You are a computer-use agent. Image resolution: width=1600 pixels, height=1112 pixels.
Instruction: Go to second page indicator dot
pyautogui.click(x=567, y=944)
.....
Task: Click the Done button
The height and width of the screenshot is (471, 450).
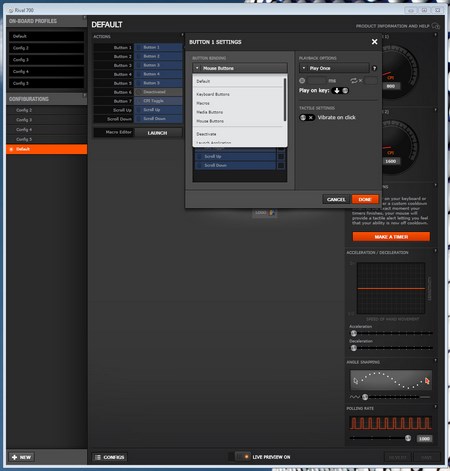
.....
**EXERCISE OBJECTIVE:** There is a run of lines above from the one with "Task: Click the Done button" to the one with "The height and"; print exactly that run, both ends included, and nothing else.

**ANSWER FOR THIS EXERCISE:**
Task: Click the Done button
The height and width of the screenshot is (471, 450).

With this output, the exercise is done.